In what’s being heralded as the “largest survey of American religious and denominational identity” ever conducted, PRRI found that historic shifts have taken place in the nation’s religious identity over the past few years, and suggests that the coming years are going to look very different for its religious landscape.
White Christians, who comprised 80 percent of the country just four decades ago, now make up just 43 percent of the U.S. In 2006, white Protestants accounted for nearly a full quarter of the American population. Today, they make up just 17 percent. Black protestants, in the meantime, make up abut 8 percent of the country, and have generally been holding at a much steadier rate than white Christians have.
In the meantime, the white Christian population is aging while other religious groups in America are retaining their youth. Muslims, Hindus, Buddhists and the religiously unaffiliated are all significantly younger than white Christian groups. 42 percent of Muslims, 36 percent of Hindus, 35 percent of Buddhists and 34 percent of religiously unaffiliated Americans are under 30 years old.
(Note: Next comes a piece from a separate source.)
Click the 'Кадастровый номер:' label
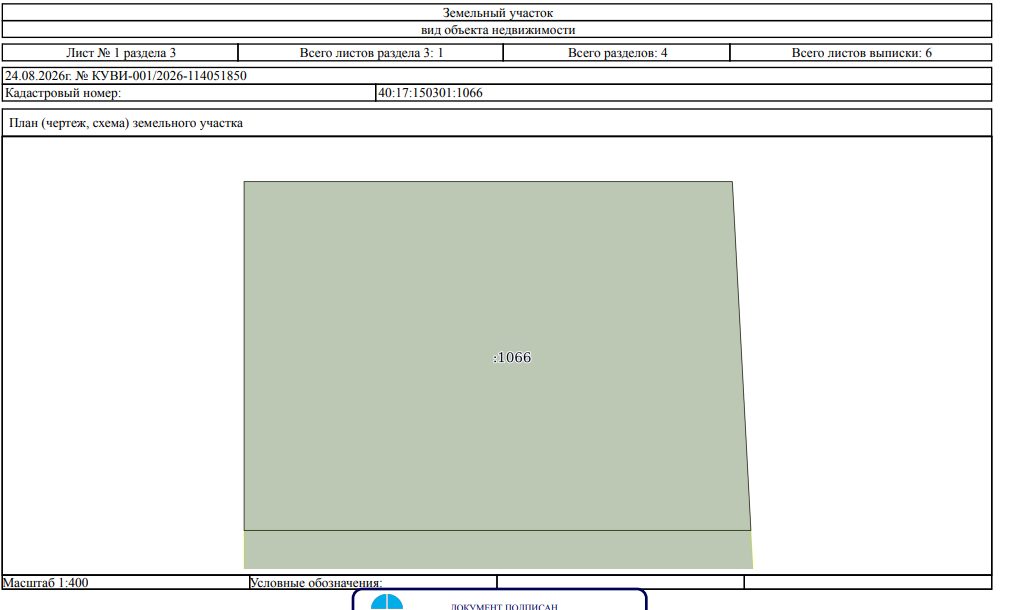 coord(62,93)
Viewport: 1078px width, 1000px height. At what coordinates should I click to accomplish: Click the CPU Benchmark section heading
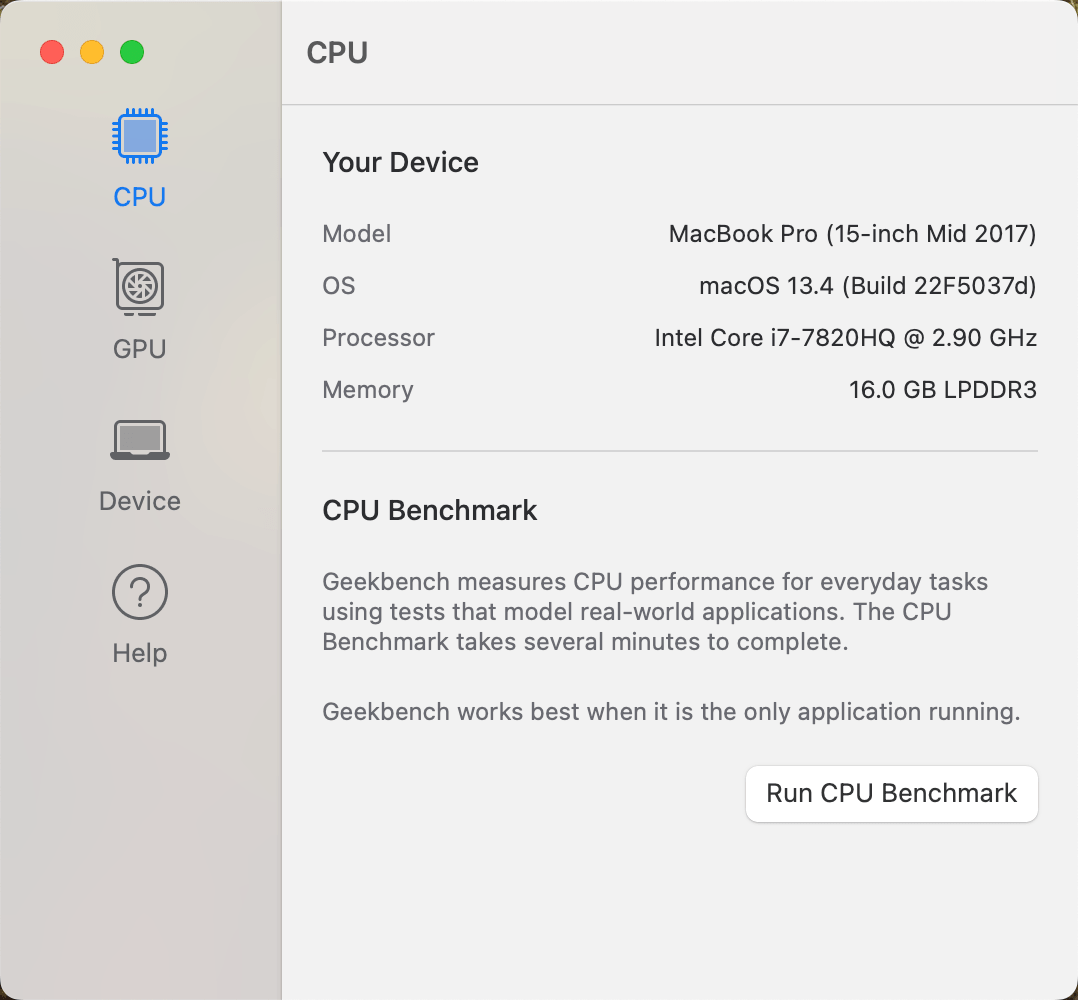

In the meantime, only 11 percent of white Catholics and white evangelical Protestants are under 30.
You’ve probably noticed that all these statistics about Christians are qualified with the word “white.” That’s because historically, American Christianity has been overwhelmingly white, owing to the country’s ethnic makeup. But even that is shifting, as the country grows increasingly diverse. The Catholic Church is undergoing a historic transformation in the U.S. Twenty-five years ago, the Catholic Church was nearly 90 percent white, non-Hispanic. Today, the Catholic Church in America is only about 55 percent white, non-Hispanic. Only about four in 10 Catholics under the age of 30 are white, while 55 percent are Hispanic.
These are big changes, and no institution in the U.S. has adequately reckoned with just what it could mean for the future. The big takeaway for the moment is that white Christians can no longer take it as a given that the rest of the country is just going to go along with their vision of the world. For the first time in the U.S.’ relatively young history, they do not make up the majority of the population.